-------- Exercise inputs --------

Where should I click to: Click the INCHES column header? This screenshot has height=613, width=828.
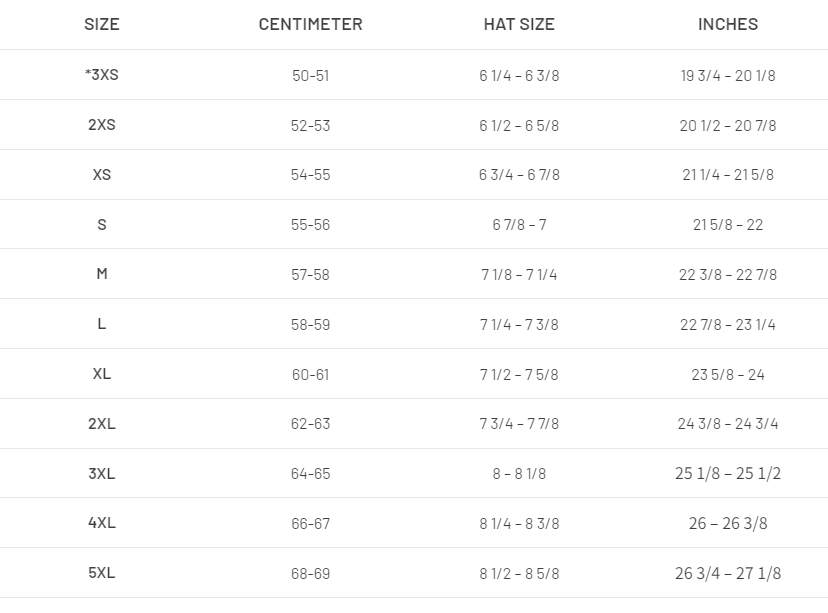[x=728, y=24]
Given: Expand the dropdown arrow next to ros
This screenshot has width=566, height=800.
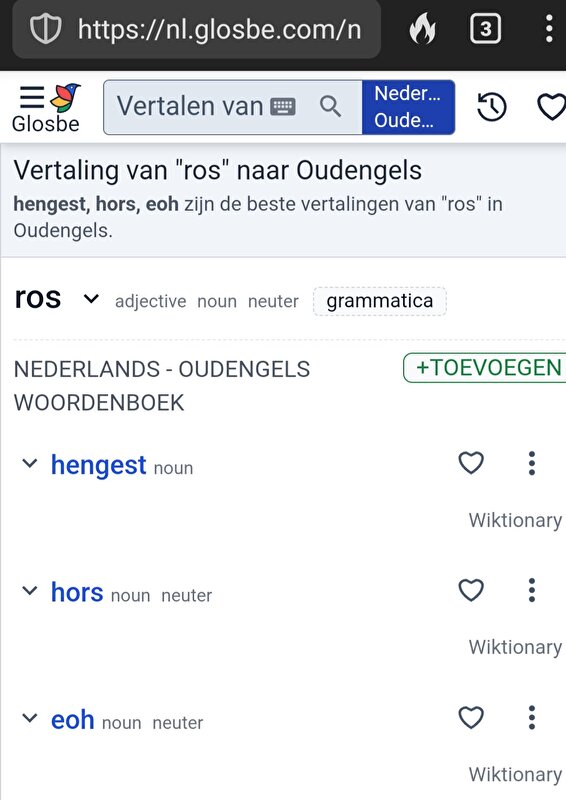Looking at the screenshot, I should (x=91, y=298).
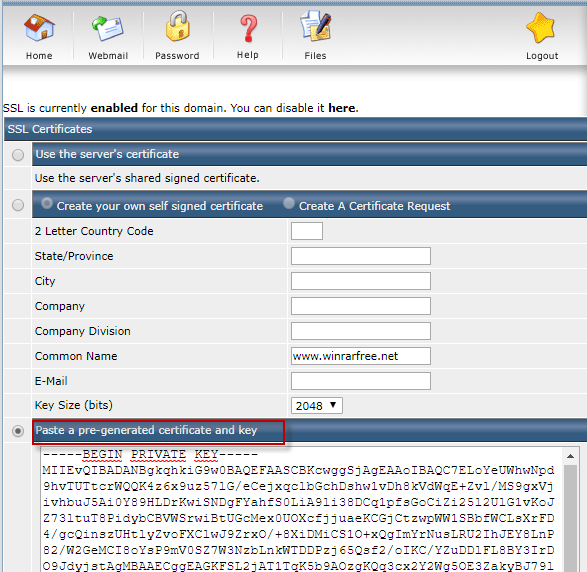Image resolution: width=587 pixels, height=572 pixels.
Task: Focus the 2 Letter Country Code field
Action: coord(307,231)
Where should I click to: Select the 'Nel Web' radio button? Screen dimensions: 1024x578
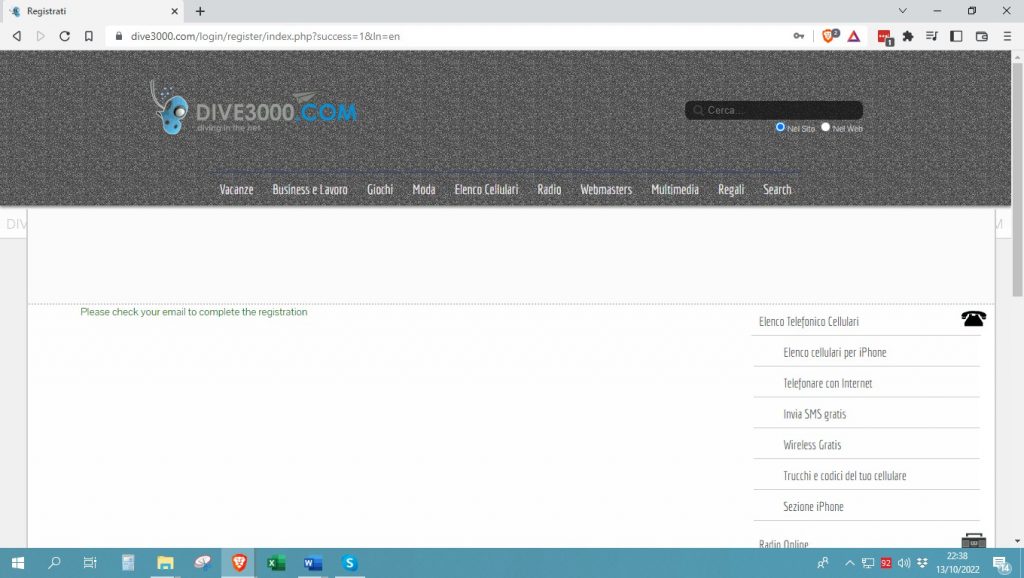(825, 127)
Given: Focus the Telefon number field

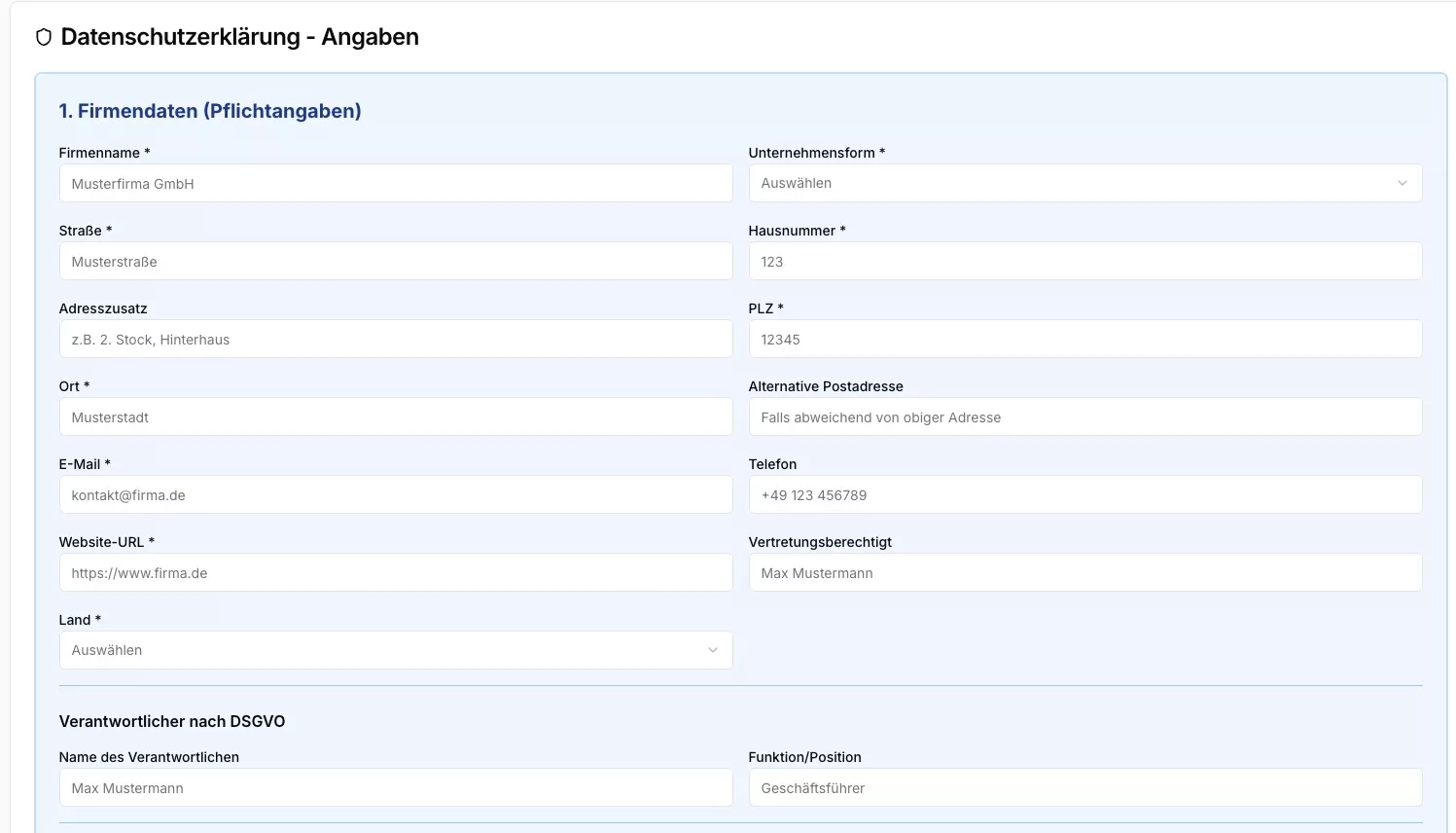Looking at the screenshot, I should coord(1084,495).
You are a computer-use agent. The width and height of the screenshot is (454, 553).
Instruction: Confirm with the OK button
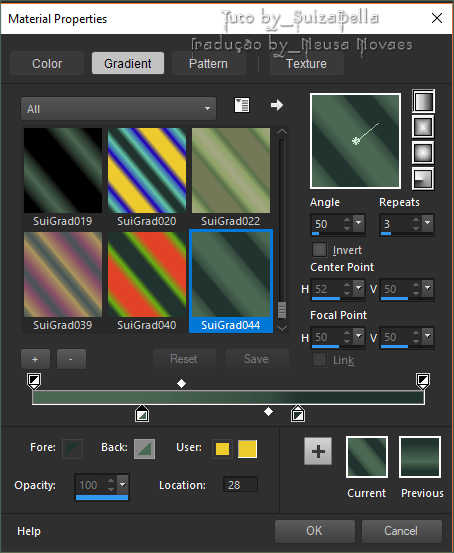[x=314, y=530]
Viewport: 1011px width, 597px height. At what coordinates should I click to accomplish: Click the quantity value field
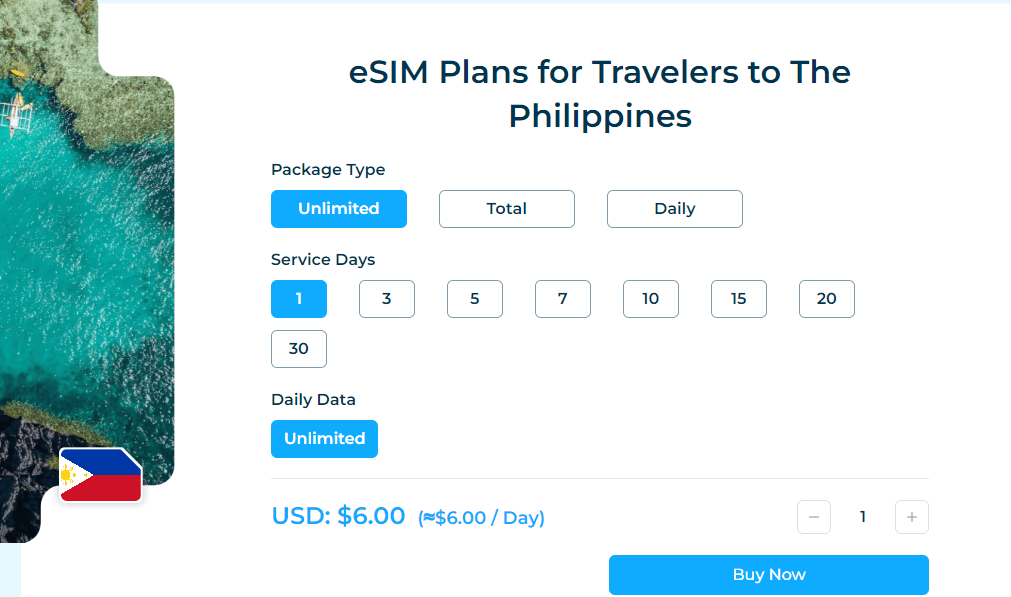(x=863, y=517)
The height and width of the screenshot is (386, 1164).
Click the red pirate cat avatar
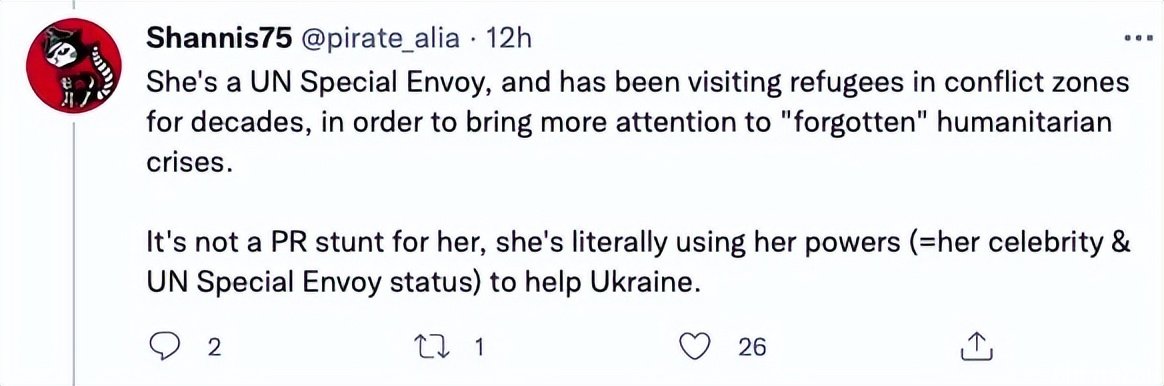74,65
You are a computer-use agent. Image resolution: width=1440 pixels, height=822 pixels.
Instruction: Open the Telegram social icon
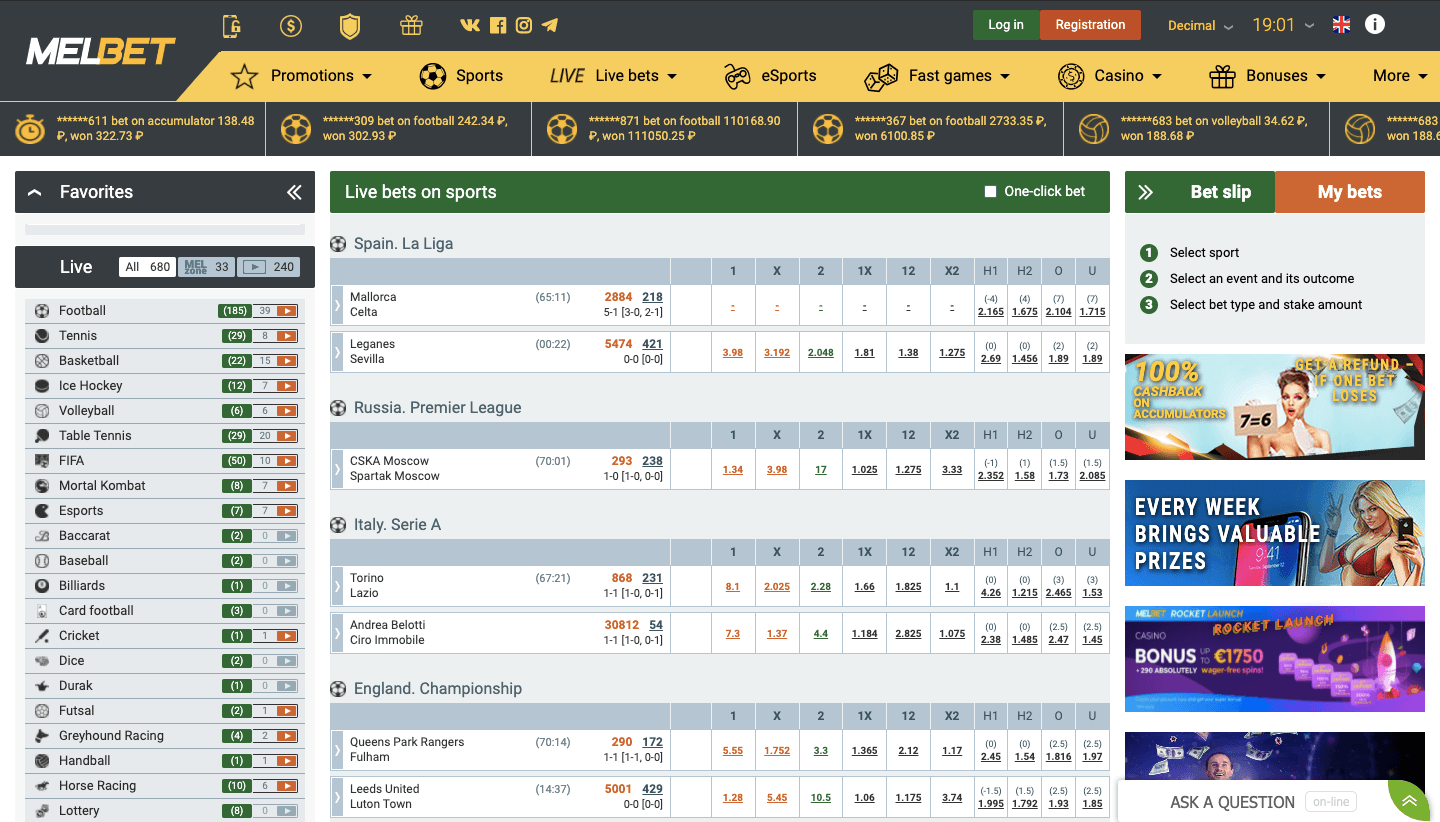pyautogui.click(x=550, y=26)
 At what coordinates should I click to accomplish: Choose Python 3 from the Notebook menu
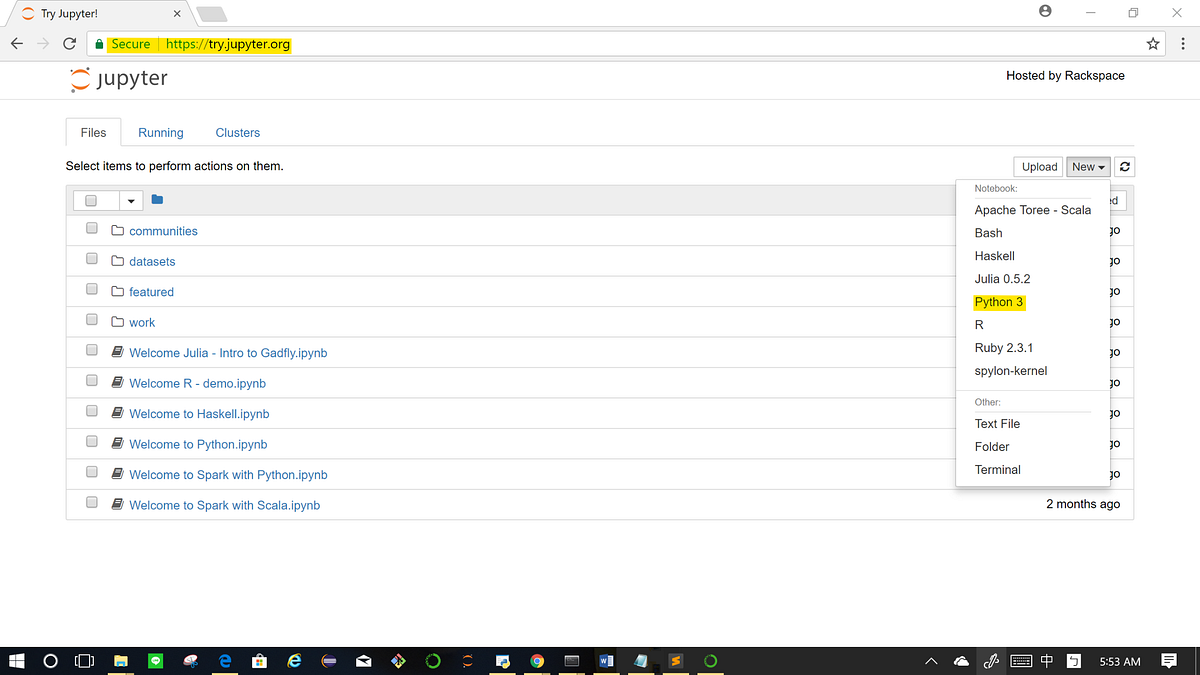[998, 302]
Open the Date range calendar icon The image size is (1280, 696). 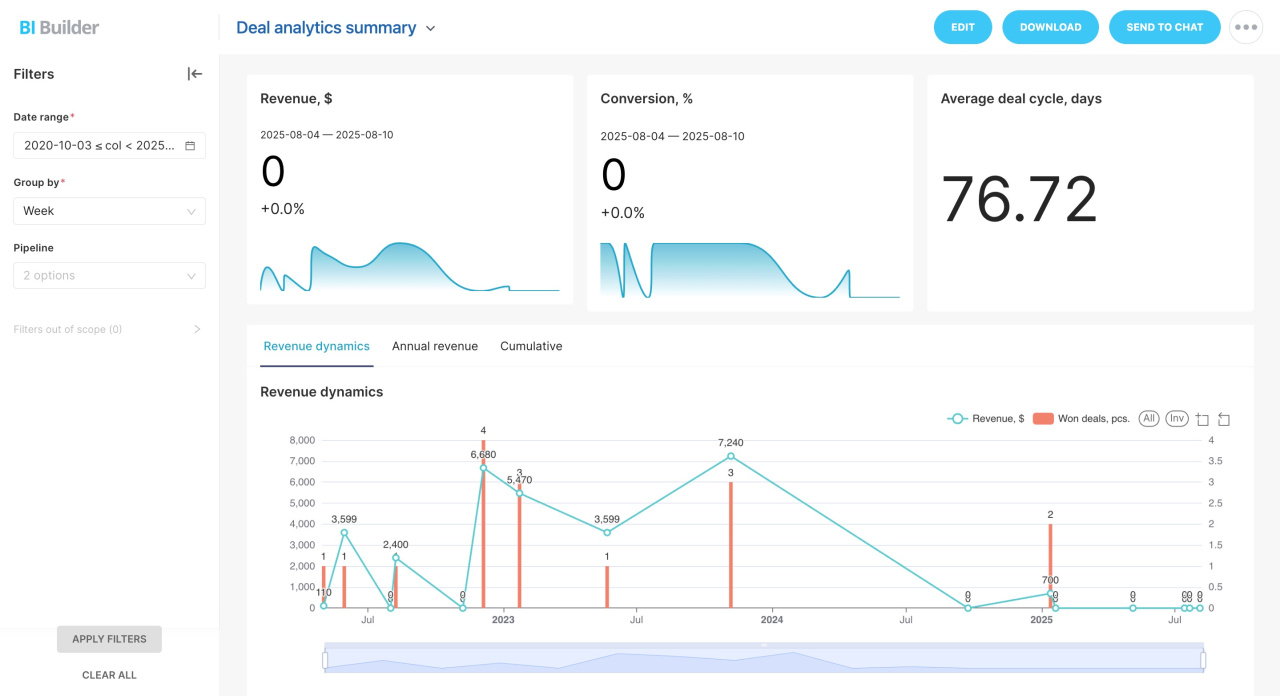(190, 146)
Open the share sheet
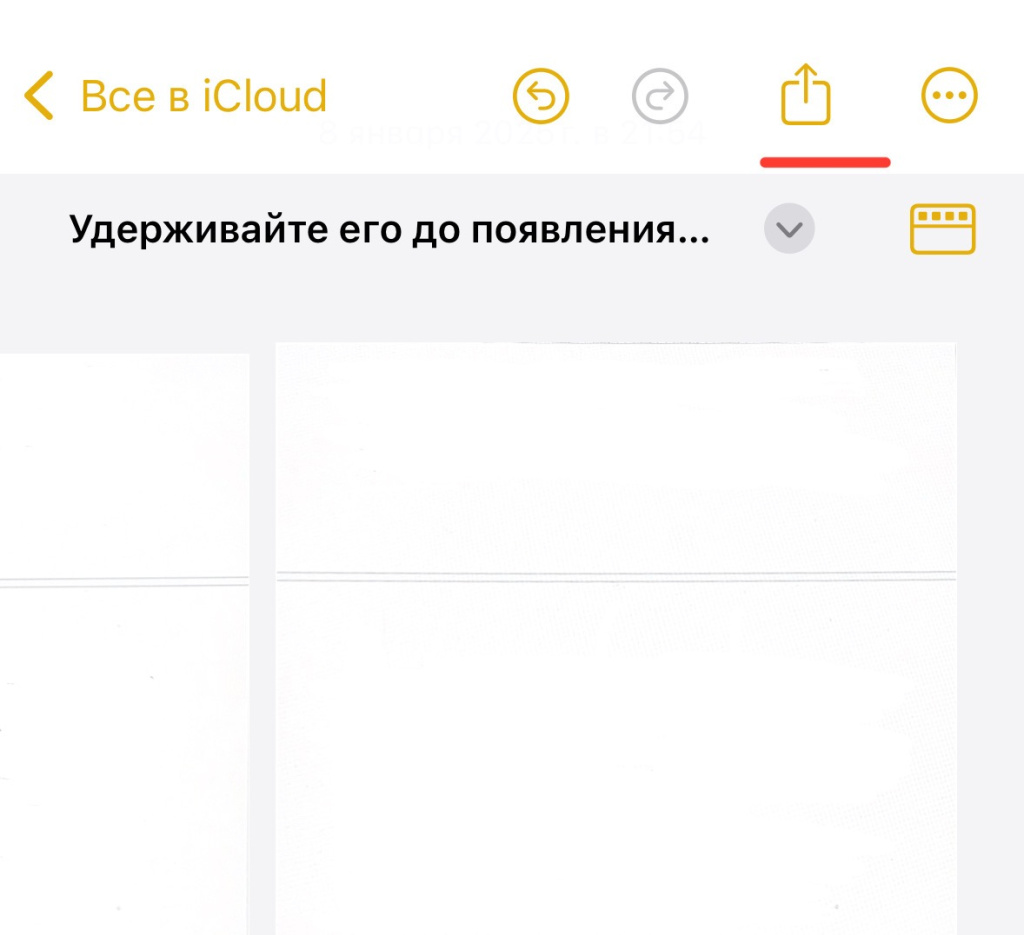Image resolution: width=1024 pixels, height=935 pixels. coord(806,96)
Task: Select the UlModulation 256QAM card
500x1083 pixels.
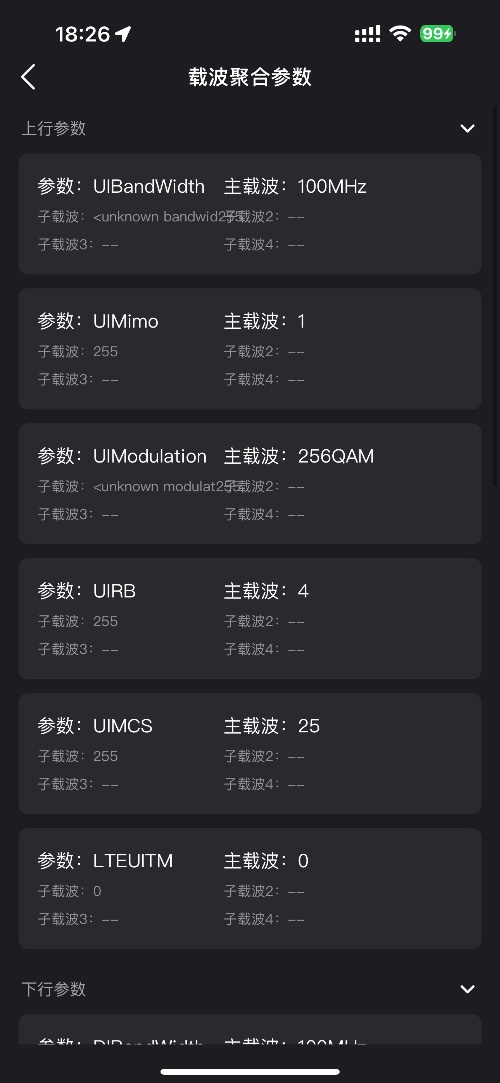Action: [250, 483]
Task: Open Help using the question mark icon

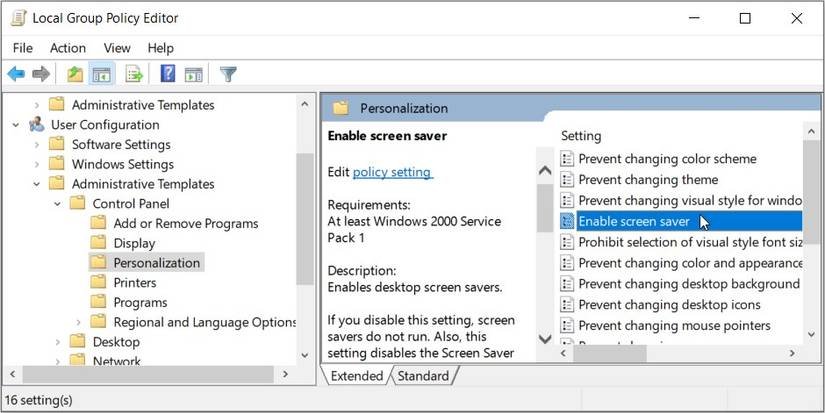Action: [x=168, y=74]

--------

- **Task to complete**
Check each line above for the string "agent" and copy the ones that have it.

- **Answer to this exercise**
You are a computer-use agent. The width and height of the screenshot is (454, 553).
You are a computer-use agent. Image resolution: width=1440 pixels, height=822 pixels.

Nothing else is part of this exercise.